Give the entries below again exactly. Their pictures are not needed.

Start of AVAILABLE DATA

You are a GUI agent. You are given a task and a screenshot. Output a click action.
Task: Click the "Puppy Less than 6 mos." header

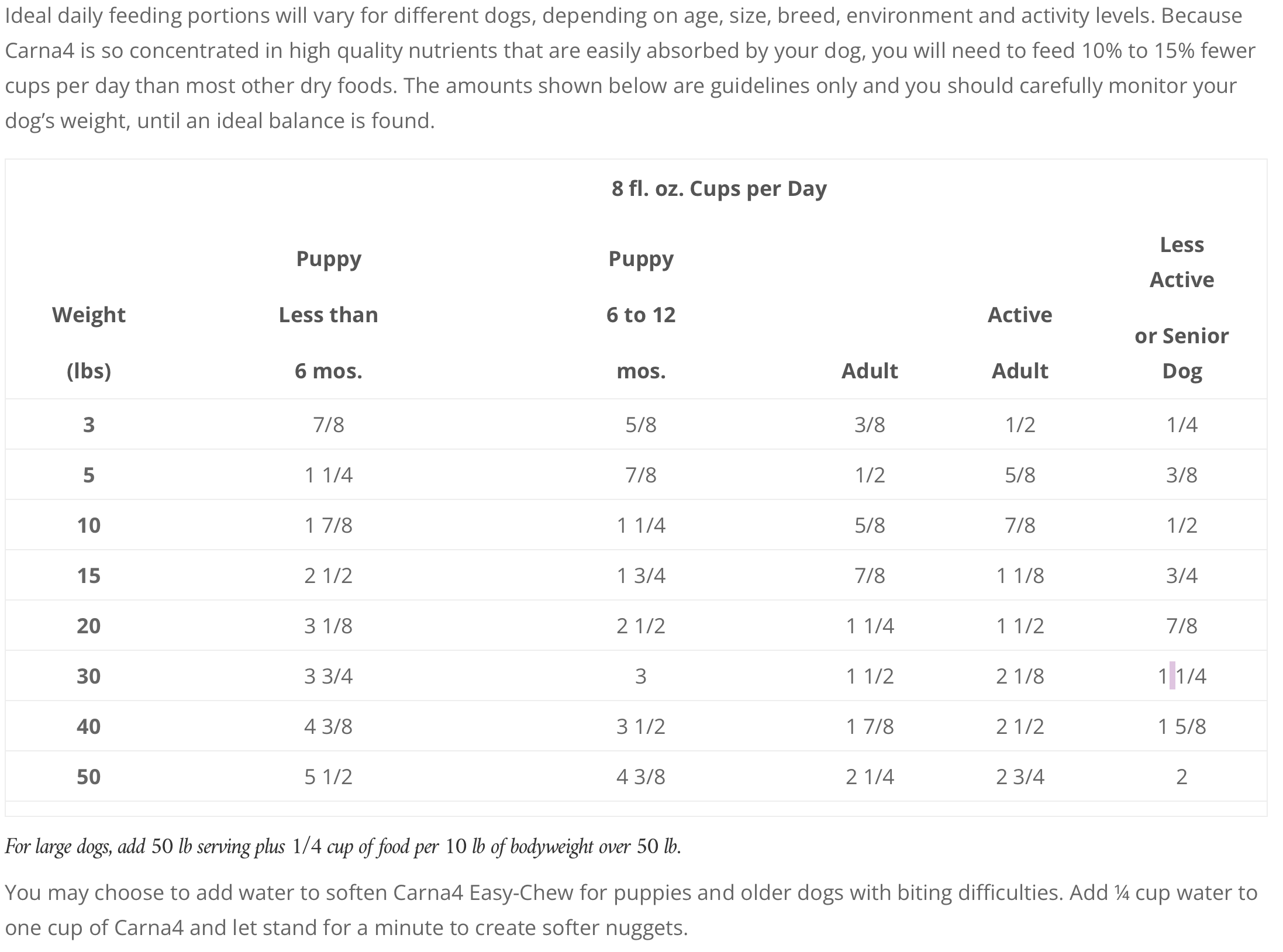(328, 315)
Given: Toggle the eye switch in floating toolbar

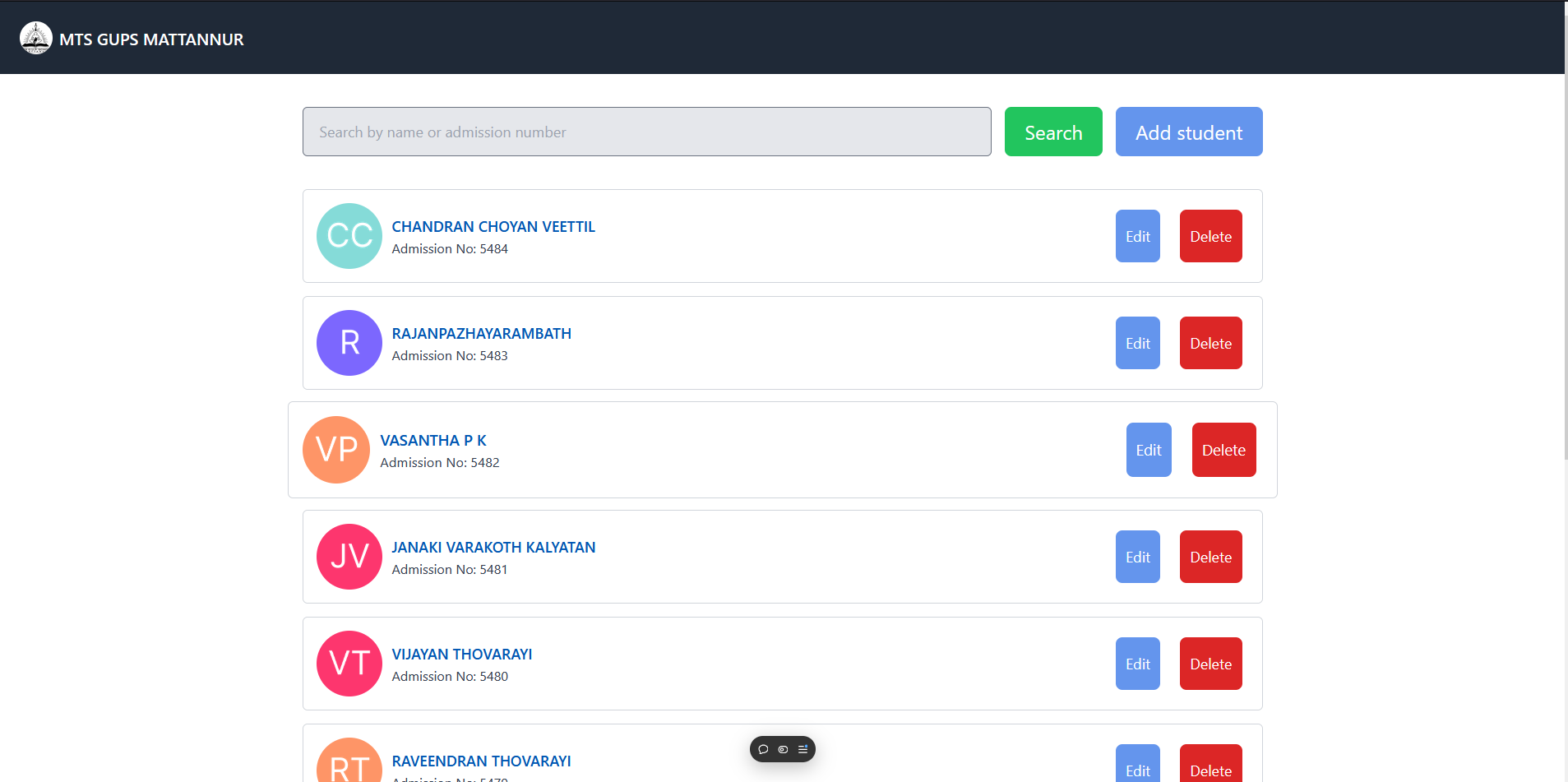Looking at the screenshot, I should tap(783, 749).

End of AVAILABLE DATA

ANSWER BOX >>
You are a GUI agent. You are given a task and a screenshot. Output a click action.
Task: Click the "Puppy Less than 6 mos." header

(328, 315)
Given: Toggle the eye switch in floating toolbar

Looking at the screenshot, I should tap(783, 749).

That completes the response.